’Believe your eyes,’ prosecutor tells jury
• Prosecutors told jurors to “believe your eyes” as they replayed video of George Floyd’s death last May beneath the knee of Derek Chauvin in closing arguments on Monday before jurors began deliberating whether the former police officer was guilty of murder.
Chauvin’s lead lawyer, Eric Nelson, countered that Chauvin behaved as any “reasonable police officer” would, arguing that he followed his training from 19 years on the force.
Over and over again, Steve Schleicher, a prosecutor with the Minnesota attorney general’s office, repeated a phrase: “Nine minutes and 29 seconds” — the length of time Chauvin was captured on video on May 25, 2020, with his knee pressed into the dying Floyd’s neck.
Although the jury’s verdict will be seen as a reckoning in the way the United States polices Black people, Schleicher emphasized in remarks that lasted nearly two hours that the jury was weighing the guilt of only one man, not a system.
“This wasn’t policing; this was murder,” Schleicher told jurors. He cited the motto of the Minneapolis Police Department, which fired Chauvin and three other officers after Floyd’s arrest: “To protect with courage and to serve with compassion.”
“Facing George Floyd that day that did not require one ounce of courage, and none was shown on that day,” Schleicher said, often speaking with audible anger and disgust. “All that was required was a little compassion and none was shown on that day.”
Chauvin, who is white, pushed his knee into the neck of Floyd, a 46-year-old handcuffed Black man, for more than nine minutes outside the grocery store where he had been suspected of buying cigarettes with a fake $20 bill.
Hennepin County District Judge Peter Cahill gave the jury final instructions before they left the courtroom at 4 p.m. to begin their deliberations. Jurors will be sequestered in a hotel outside of deliberation hours.
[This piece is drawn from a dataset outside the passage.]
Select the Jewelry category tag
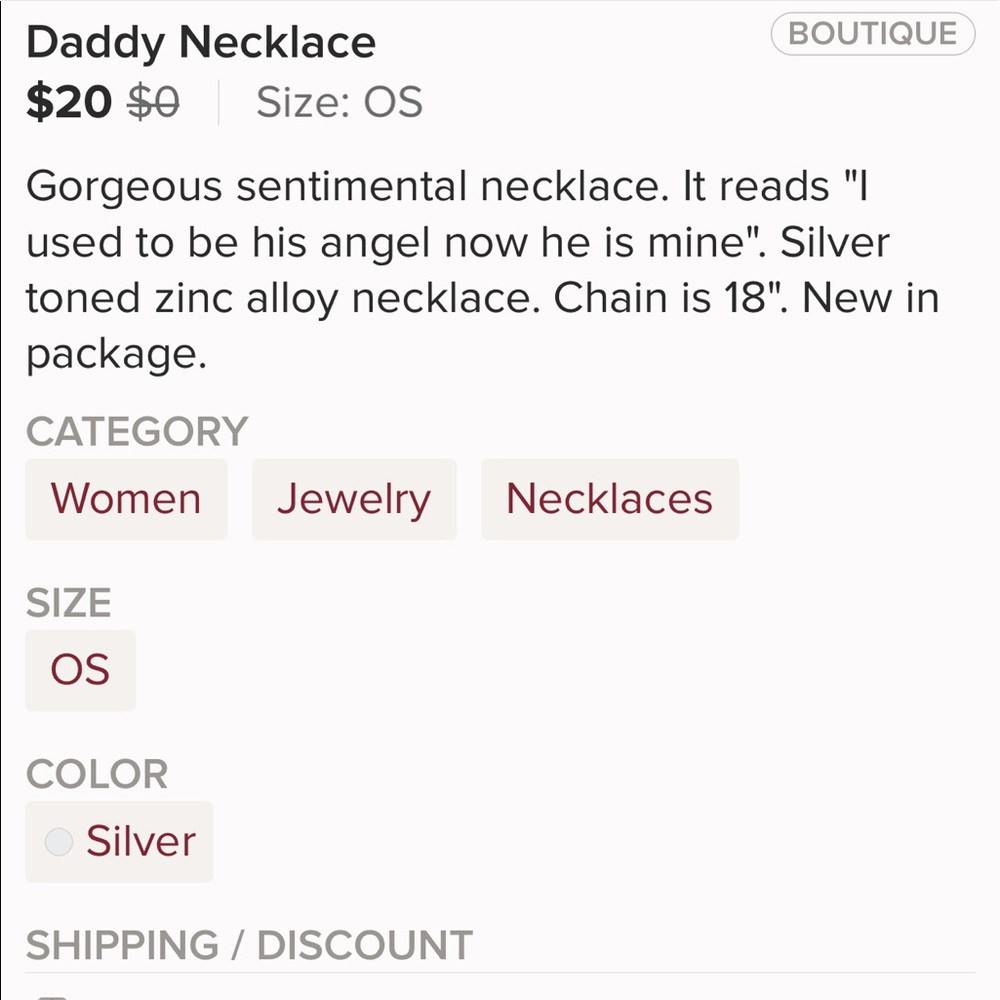 click(354, 499)
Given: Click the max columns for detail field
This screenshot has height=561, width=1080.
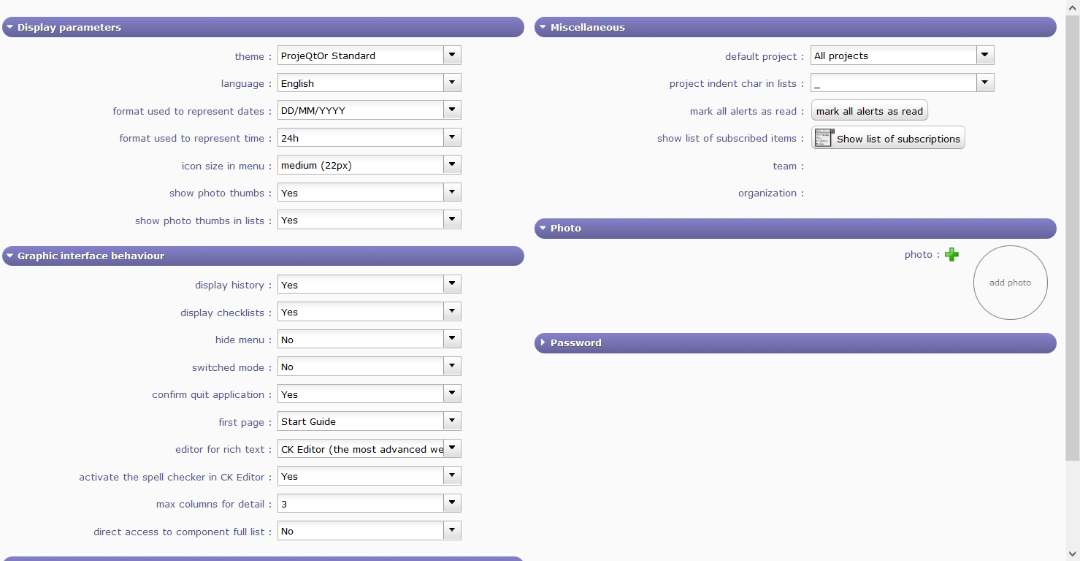Looking at the screenshot, I should click(360, 504).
Chauvin has pleaded not guilty to second-degree unintentional murder, third-degree “depraved mind” murder and second-degree manslaughter. Nelson, his lawyer, said prosecutors were wrong to dismiss his theory that carbon monoxide poisoning from the nearby police car’s exhaust and Floyd’s use of fentanyl, an opioid painkiller, may have contributed to Floyd’s death. He repeated a single phrase scores of times, saying Chauvin behaved as a “reasonable police officer” would in dealing with Floyd, who was struggling against being put in a police car when Chauvin arrived.